## EXTRACT PROVIDED
================================

The aim of this workshop is to introduce the basics of machine learning with Python and scikit-learn.
- Workshop dataset
- Introducing machine learning
- Image and feature analysis
- Building a machine learning program
- Putting it all together and validating
The aim of this workshop is to provide participants with the following skills:
- Data manipulation to feed your machine learning algorithm
- Choosing features for your particular problem
- Organising your data
- Clustering your data
- Training a support vector machine classification program
- Building a pipeline from preprocessing to final classification
- Choosing the parameters of your classifier
- Validating your approach
The data used for this workshop come in the form of images of tags on the backs of honeybees which were filmed as part of an experiment into bee behaviour. We are interested in training a machine learning algorithm to automatically classify the different types of tag automatically. More information is available in the workshop dataset section of the workshop materials.
We will be demonstrating using scikit-learn 0.17 on Python 3.5. Our demonstrations will be in a Jupyter notebook. Here are two ways to install these packages. Note that older versions may work, but they have not been tested.
Installing a numerical stack for Python is getting easier all the time, but can still be tricky. We give two recipes below, firstly for pip in a virtual environment and secondly using the Conda package manager.
# Setup a virtual env
/path/to/python3 -m venv ml_tutorial
source ml_tutorial/bin/activate
# Upgrade pip to newest version
python -m pip install --upgrade pip
# Install the dependencies
python -m pip install numpy scipy scikit-learn
Note the pip upgrade is necessary so Linux distributions will use precompiled wheels (see the manylinux project for details). With a pip version older than 8.1 numpy and scikit-learn will be installed from source*.
- We really don't recommend this.
The Anaconda distribution of Python (located here). includes everything we need in the default installation. You can also create a specific environment for this tutorial following the instructions below.
An alternative is Miniconda, or installing the Conda package manager through pip, but you will need to create an environment following the instructions below.
# After installing conda or miniconda
conda create -n ml_tutorial python=3.5 scikit-learn
source activate ml_tutorial
# Activate the Conda environment on Windows:
activate ml_tutorial
The workshop demonstrations will use the Jupyter notebook and Matplotlib for a few plots. If you'd like to work in exactly the same environment you can install these libraries with the below instructions. Note that these are big libraries with many dependencies and we don't recommend trying to set them up on the day using conference wifi.
# Using pip, in the appropriate virtual environment:
pip install jupyter matplotlib
# Inside a Conda environment (these are already installed in the base distribution)
conda install jupyter matplotlib
The workshop dataset is located here. For the convenience of this workshop it is distributed as a preprocessed set of numpy arrays that we can load directly.
If the following works you are ready for this workshop.
import numpy as np
import sklearn
dataset = np.load('path/to/data.npz')
images = dataset['images']
labels = dataset['labels']

================================

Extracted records
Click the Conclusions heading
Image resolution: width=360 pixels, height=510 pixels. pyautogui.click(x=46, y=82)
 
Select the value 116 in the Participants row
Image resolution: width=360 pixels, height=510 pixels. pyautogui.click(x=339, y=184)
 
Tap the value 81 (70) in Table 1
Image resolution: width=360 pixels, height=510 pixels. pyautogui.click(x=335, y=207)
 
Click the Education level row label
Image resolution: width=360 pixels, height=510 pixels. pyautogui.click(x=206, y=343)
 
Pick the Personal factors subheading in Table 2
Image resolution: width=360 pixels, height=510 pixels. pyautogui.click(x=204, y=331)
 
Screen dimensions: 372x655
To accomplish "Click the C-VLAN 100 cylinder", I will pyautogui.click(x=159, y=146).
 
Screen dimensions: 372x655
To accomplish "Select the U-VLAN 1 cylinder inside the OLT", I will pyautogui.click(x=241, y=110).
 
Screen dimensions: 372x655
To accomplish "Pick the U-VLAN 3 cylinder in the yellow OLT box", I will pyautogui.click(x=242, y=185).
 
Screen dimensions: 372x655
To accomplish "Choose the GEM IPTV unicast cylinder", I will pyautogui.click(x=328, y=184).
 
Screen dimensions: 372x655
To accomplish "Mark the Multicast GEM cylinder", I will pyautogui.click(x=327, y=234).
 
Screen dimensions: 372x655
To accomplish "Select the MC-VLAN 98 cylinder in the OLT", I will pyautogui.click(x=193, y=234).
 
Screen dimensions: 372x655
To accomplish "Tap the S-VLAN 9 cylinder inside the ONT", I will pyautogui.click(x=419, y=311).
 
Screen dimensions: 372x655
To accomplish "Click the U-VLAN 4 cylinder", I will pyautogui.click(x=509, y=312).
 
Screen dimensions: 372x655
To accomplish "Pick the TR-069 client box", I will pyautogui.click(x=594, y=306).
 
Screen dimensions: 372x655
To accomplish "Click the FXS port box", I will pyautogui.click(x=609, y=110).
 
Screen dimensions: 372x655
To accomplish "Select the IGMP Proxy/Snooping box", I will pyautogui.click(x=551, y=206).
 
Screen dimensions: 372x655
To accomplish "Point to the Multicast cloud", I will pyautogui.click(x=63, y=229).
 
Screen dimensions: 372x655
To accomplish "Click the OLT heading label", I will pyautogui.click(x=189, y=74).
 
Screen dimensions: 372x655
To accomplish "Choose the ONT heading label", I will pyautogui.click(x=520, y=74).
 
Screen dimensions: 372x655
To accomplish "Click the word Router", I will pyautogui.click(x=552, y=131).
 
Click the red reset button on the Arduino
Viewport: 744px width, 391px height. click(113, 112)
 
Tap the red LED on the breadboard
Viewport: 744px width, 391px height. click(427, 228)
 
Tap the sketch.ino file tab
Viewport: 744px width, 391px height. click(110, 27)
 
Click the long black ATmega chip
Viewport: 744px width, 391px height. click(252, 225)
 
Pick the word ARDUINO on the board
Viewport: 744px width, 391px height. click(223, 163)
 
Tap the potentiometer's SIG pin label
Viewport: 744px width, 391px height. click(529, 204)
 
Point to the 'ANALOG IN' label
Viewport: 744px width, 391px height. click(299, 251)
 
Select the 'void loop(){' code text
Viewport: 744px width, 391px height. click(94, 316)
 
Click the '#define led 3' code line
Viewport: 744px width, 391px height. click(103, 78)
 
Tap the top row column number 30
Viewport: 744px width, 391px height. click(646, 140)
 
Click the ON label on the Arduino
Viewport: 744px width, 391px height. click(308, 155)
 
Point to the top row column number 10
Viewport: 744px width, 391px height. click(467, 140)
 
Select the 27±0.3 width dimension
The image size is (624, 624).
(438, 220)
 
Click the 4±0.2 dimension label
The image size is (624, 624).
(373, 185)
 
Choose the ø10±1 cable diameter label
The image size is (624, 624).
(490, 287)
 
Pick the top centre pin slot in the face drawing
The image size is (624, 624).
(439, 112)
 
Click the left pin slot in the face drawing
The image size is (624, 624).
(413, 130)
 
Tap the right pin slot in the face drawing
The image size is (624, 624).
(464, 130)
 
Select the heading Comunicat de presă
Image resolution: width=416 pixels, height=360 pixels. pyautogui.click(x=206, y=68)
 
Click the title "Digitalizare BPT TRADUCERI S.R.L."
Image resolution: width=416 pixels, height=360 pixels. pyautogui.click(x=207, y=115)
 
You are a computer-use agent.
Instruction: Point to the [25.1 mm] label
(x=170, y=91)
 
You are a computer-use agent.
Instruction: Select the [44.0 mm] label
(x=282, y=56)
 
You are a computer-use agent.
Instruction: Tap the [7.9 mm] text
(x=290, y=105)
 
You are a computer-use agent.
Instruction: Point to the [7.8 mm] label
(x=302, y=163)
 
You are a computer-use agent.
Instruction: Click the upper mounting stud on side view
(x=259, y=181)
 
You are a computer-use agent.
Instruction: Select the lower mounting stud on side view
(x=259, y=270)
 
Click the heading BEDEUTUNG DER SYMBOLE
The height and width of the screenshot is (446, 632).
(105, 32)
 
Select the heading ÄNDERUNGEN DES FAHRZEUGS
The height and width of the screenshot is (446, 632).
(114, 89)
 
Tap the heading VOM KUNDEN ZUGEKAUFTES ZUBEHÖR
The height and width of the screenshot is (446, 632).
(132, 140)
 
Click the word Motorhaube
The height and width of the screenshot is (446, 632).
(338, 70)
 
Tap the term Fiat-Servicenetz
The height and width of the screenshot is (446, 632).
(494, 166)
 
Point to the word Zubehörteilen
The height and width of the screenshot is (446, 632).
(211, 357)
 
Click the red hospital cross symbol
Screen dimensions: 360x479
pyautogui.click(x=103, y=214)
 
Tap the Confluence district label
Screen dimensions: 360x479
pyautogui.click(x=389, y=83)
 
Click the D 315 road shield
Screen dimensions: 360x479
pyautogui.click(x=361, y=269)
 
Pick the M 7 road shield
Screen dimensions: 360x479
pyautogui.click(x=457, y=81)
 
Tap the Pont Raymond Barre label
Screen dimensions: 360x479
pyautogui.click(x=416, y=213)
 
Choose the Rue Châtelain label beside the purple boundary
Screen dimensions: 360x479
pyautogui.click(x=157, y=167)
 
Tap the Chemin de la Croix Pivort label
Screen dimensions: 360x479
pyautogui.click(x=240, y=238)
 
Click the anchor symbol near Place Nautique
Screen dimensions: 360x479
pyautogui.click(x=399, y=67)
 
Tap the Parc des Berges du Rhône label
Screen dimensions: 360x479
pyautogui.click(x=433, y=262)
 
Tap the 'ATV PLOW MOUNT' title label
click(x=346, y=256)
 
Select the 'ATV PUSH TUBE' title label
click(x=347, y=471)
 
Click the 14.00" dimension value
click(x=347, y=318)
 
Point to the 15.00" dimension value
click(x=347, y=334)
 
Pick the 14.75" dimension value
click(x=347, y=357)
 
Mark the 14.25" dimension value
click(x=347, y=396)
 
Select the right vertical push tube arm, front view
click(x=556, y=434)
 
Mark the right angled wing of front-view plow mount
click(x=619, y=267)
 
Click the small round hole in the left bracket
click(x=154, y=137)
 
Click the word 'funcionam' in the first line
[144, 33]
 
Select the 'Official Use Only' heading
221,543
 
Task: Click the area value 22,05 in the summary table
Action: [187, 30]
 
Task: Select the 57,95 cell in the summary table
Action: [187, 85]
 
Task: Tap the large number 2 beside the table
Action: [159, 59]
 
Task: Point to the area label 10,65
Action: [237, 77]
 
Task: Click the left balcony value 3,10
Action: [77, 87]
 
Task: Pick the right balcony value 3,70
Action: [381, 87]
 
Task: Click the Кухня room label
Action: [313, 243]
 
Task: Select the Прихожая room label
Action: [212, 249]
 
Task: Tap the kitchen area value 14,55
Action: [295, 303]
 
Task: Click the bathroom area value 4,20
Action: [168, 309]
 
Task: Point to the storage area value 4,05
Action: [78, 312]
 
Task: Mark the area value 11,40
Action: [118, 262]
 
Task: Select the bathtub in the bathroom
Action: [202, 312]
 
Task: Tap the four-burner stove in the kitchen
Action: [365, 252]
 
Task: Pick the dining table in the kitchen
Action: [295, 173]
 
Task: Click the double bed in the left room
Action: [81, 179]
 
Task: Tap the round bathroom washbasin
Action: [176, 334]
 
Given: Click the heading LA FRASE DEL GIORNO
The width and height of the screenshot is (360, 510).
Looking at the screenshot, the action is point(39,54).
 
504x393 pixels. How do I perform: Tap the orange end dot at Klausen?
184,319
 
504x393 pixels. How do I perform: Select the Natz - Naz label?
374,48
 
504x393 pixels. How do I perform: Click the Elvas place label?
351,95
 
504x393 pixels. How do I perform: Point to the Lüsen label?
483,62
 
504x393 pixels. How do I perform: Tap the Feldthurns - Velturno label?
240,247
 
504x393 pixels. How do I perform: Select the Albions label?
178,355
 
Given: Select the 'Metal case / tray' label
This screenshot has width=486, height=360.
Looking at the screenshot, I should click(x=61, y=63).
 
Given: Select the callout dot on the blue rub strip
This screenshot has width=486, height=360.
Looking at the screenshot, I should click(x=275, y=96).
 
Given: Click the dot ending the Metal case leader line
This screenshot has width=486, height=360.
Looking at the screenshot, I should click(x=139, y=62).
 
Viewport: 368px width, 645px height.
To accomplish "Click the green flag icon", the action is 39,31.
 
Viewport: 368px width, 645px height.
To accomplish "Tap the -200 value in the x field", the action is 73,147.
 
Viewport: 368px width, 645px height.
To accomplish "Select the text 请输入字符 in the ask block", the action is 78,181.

================================

## WHAT THIS TASK INVOLVES
According to the machine learning workshop text, why does the pip recipe upgrade pip before installing the dependencies?

## SOLUTION FOR THIS EXERCISE
The upgrade is needed so that Linux distributions use precompiled wheels. With a pip version older than 8.1, numpy and scikit-learn would be installed from source, which the text strongly advises against.